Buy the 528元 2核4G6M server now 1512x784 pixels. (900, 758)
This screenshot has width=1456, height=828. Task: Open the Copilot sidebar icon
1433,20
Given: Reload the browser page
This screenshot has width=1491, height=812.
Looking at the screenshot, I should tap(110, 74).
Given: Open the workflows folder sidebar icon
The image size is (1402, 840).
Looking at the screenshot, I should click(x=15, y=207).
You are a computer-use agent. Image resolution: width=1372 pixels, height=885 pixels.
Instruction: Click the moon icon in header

» **Exercise prompt**: The answer should reproduce all of the data without any alteration.

» **Answer section**:
Buy the 528元 2核4G6M server now 1512x784 pixels. (900, 758)
This screenshot has width=1456, height=828. Task: Open the Copilot sidebar icon
1433,20
Given: Reload the browser page
This screenshot has width=1491, height=812.
Looking at the screenshot, I should tap(110, 74).
Given: Open the workflows folder sidebar icon
The image size is (1402, 840).
Looking at the screenshot, I should click(x=15, y=207).
You are a computer-use agent. Image resolution: width=1372 pixels, height=885 pixels.
Instruction: Click the moon icon in header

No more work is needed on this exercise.